Thus there is an old tradition of simplicity that opposes the grandiosity of the Mishkan, but what was the idea behind it? Consider a terse comment by Abraham ibn Ezra: there should be only complete stones, just as they were created (Short Commentary on Exodus 20:22). That phrase—“just as they were created”—is an essential gloss. It is as if attempting to worship God by means of something created by our wisdom is somehow to miss the entire point. The more ancient commentary on Exodus known as the Mekhilta of Rabbi Shimon bar Yohai nicely captures what this is all about:

Do not build it of hewn stones.” . . . from where are they to be brought? From virginal land: one digs until a place is reached in which it is clear that there has been neither work nor building there, and the stones in that place are then removed.

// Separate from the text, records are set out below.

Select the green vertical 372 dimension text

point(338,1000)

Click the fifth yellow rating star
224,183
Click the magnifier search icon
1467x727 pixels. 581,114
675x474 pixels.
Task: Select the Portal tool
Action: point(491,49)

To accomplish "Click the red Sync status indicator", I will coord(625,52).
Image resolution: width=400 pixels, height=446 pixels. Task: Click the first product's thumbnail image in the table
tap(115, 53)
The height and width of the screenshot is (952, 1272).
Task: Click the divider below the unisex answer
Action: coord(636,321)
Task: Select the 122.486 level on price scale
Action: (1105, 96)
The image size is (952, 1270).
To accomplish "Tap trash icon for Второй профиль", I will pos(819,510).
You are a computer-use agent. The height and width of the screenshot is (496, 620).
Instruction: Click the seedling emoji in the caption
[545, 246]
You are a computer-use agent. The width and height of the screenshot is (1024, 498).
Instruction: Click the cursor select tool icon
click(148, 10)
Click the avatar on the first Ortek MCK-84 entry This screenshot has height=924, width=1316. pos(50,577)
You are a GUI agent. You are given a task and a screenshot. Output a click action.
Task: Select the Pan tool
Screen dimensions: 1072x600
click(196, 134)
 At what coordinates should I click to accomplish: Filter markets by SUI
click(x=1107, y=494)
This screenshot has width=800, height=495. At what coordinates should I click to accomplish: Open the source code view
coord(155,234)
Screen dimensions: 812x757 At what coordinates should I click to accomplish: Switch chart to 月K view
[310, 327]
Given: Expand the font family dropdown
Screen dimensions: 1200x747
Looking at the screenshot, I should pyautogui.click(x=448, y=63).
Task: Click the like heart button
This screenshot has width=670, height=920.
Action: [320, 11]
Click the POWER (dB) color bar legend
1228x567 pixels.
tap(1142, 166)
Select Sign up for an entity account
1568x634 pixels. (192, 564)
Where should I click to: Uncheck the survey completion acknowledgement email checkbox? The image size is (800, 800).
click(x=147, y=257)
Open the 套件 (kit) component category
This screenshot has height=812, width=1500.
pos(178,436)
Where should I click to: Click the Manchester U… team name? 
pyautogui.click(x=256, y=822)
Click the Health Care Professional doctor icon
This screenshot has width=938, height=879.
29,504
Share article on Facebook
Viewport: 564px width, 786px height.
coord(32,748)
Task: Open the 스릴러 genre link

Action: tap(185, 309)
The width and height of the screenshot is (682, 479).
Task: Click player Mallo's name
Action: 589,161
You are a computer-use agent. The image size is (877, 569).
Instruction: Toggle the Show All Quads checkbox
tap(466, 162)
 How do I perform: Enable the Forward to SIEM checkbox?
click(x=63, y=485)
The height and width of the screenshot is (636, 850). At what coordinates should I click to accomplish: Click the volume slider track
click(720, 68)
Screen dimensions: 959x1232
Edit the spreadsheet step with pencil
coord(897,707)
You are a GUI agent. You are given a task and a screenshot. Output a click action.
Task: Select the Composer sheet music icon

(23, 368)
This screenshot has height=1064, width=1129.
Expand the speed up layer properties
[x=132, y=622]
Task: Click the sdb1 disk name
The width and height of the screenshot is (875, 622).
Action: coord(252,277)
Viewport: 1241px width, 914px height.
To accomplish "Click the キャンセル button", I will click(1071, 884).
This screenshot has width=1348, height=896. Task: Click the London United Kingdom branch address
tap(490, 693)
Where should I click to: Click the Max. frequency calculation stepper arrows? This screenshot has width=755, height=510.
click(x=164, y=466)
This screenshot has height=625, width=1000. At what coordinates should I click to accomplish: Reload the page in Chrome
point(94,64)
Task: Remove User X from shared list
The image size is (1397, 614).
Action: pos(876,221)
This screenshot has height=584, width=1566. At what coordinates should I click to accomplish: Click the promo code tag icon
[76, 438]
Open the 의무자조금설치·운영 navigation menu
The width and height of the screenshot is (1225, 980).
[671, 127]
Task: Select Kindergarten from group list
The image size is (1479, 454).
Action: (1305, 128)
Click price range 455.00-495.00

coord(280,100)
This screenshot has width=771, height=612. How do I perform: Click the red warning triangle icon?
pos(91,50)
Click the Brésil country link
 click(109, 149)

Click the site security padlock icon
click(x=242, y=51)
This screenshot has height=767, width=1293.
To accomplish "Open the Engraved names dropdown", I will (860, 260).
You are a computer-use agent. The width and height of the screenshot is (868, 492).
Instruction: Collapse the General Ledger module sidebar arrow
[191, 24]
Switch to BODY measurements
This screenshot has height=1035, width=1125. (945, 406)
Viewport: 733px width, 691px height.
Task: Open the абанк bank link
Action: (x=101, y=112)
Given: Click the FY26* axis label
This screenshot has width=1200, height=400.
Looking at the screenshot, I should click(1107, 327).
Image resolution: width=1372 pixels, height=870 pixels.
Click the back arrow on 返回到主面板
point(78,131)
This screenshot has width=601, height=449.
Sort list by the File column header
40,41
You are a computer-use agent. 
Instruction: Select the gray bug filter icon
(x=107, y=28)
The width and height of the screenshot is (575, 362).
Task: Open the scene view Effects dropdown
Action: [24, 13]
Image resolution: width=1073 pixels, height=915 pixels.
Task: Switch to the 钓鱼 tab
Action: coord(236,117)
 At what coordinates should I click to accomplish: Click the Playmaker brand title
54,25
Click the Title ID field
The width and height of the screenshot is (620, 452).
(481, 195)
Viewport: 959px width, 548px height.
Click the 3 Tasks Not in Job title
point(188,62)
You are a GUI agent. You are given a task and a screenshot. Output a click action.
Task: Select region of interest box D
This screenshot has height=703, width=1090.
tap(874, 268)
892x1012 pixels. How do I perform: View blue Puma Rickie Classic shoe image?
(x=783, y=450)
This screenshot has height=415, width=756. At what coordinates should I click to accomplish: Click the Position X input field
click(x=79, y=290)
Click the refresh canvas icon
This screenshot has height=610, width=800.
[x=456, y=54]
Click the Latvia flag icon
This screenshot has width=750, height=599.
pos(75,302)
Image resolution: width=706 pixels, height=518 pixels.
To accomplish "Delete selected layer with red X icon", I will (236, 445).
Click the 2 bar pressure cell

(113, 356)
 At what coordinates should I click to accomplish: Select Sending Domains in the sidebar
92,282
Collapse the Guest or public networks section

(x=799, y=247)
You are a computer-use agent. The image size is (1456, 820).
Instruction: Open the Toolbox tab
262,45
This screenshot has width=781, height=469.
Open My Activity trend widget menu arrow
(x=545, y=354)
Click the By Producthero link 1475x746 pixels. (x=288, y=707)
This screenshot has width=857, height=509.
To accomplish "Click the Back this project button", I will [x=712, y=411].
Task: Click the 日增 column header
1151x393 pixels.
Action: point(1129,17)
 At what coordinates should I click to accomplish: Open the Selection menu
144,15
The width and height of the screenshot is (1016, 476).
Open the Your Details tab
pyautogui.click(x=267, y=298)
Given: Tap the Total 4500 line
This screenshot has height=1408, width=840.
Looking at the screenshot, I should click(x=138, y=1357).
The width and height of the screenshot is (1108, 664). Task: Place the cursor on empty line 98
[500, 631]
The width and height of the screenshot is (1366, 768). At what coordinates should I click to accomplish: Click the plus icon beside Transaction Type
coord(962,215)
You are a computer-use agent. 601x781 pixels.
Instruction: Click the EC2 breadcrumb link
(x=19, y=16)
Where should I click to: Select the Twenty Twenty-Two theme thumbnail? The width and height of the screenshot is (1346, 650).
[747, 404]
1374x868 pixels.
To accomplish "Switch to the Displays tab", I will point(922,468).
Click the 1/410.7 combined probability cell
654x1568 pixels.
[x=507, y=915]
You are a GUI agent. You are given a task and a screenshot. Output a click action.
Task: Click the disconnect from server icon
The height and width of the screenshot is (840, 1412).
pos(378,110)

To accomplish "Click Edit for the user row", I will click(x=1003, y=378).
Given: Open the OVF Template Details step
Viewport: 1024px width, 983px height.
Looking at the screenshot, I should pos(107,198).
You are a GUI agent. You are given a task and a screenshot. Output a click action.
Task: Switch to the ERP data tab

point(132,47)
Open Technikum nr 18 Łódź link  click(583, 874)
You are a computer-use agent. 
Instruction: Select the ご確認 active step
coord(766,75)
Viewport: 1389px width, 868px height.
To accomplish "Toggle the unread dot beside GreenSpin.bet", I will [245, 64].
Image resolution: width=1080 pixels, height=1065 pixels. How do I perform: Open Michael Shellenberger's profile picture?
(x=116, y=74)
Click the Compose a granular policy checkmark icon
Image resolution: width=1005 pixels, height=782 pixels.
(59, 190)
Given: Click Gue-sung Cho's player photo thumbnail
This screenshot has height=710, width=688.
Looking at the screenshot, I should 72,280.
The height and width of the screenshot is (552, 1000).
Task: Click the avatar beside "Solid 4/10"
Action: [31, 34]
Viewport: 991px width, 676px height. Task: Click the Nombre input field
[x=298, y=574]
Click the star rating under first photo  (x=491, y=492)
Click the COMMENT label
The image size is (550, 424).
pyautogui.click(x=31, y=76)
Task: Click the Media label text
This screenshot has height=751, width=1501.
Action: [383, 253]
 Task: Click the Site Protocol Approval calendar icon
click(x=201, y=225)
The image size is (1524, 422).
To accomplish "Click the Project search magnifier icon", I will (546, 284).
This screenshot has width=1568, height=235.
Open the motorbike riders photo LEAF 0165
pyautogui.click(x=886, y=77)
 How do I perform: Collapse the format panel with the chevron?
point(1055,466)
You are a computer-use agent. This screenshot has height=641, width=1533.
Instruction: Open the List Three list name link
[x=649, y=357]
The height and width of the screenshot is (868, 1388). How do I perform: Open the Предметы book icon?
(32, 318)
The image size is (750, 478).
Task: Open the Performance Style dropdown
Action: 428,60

In 2003, I met a fascinating archaeologist named Uzi Avner, who had studied desert culture extensively. One of the things he repeatedly encountered was that ancient worship sites in the wilderness almost always featured uncut, rough, natural matzevot (pillars) to represent the divine:

Crude stone, shaped by nature, or God, not by man, is sacred and appropriate for cult purposes. . . . [this opposition to human technology in worship] was shared by the prehistoric desert religions, by the Israelites, the Nabataeans, and Islam, all with desert roots.

“Sacred Stones in the Desert,” Biblical Archeology Review, 2001

The view that the elaborate Mishkan was not the ideal had additional roots in rabbinic literature.  Abraham Joshua Heschel noted Rabbi Yishmael’s disagreement with the view that the Mishkan was part of God’s plan from the start:

Rabbi Ishmael . . . understood that the command to build the Tabernacle . . . was not given until after the Israelites created the golden calf. What forced Rabbi Ishmael to postdate the building of the Tabernacle? It must be a reflection of the conviction that this command did not enter the divine mind until Israel sinned . . . when it was clear that they were prone to idolatry, the command was given to build a Tabernacle and to bring sacrificial animals to the officiating priests.

(Heavenly Torah, 76)

In this view, the Mishkan, and a fortiori the more fixed and formalized Temple, is not about bringing us close but, on the contrary, is institutionalized distance. Keeping the people, who were prone to idolatrous attachment to their own artifices, safely away from the seat of worship, lest they mistake what they have erected and created for the essence of religion.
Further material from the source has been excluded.